At least one student questions whether it will do much good.
“Rather than spending time discussing whether they should increase the dropout age, [our administration] needs to have people actually talk to us about what it means to stay in school,” said Ashley Walker, 18, a senior at Lincoln Park High School in Chicago.
“They should take the time to tell us what will happen if we don’t go to school.”
As it stands, Illinois students can drop out of high school at the age of 17. This was increased from the age of 16 in 2005. Illinois is one of 29 states in which students can drop out before the age of 18.
“If kids want to be on the streets they’re going to be on the streets,” said Walker, who will be graduating from Chicago Public Schools in the spring. “They should focus on educating us, and show us what staying in school can do for us.
Gov. Pat Quinn announced his support for raising the dropout age to 18 in his State of the State address.
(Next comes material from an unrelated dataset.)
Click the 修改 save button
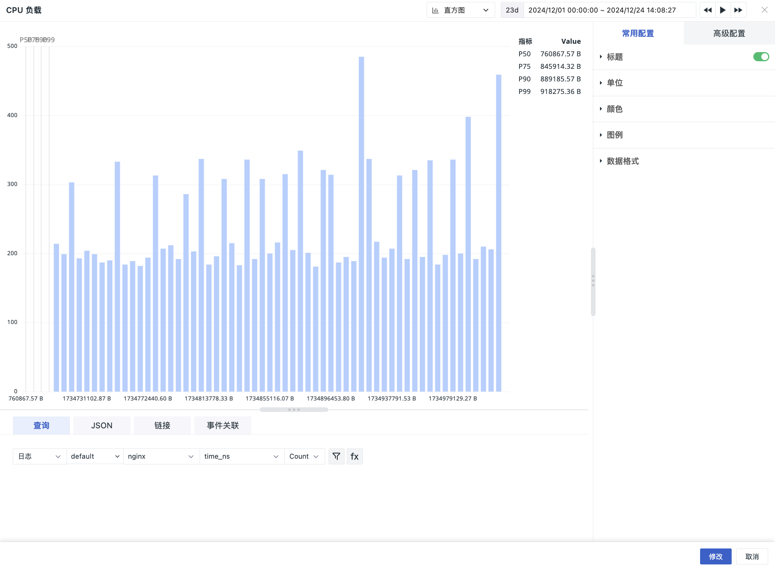This screenshot has height=569, width=775. pos(715,556)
He hopes the dropout age will be raised to 18 by this time next year.
“We support seeing kids stay in school and graduating and believe that raising the dropout age to 18 would mean that more kids are going to get their diploma,” said Matt Vanover, spokesman for the Illinois State Board of Education.
Vanover said increasing the dropout age to 18 should have gone into effect years ago. Following the increase from 16 to 17 years of age, Illinois saw a reduction in the dropout rate from 4 percent to 2.7 percent.
“There are some good ideas behind raising the dropout age, but it doesn’t always work out the way you’d want it to,” said Sarah Karp, deputy editor for Catalyst Chicago, an independent print and online newsmagazine which documents, analyzes and supports school-improvement efforts in the Chicago Public Schools.
Karp said that instead of encouraging students to graduate, changing the dropout age may only effect when the student’s status in the school’s classification system will change from “chronically truant” to “drop out.”
Increasing the dropout age to 18 alone will not keep kids in school, so school administrations need to focus on engaging the students more, said Karp: “Just because you raise the dropout age, it doesn’t necessarily mean fewer kids are going to drop out.”
Indiana’s legal dropout age was set at 18 in 2005, and the 2008-2009 school year had a graduation rate of 81.5 percent, increasing 3.7 percent from the year before. In 2009, 70 percent of public high schools graduated 80 percent or more of their senior class, according to a report by WANE-TV, a local Indiana news organization.
Meanwhile, Maryland allows students to drop out at the age of 16, and Education Week, a national newspaper covering primary and secondary education, ranked the state’s public school system number one for the fourth consecutive year. For Maryland’s graduating class of 2011, 87 percent of students received a high school diploma, according to a report by the Washington Post.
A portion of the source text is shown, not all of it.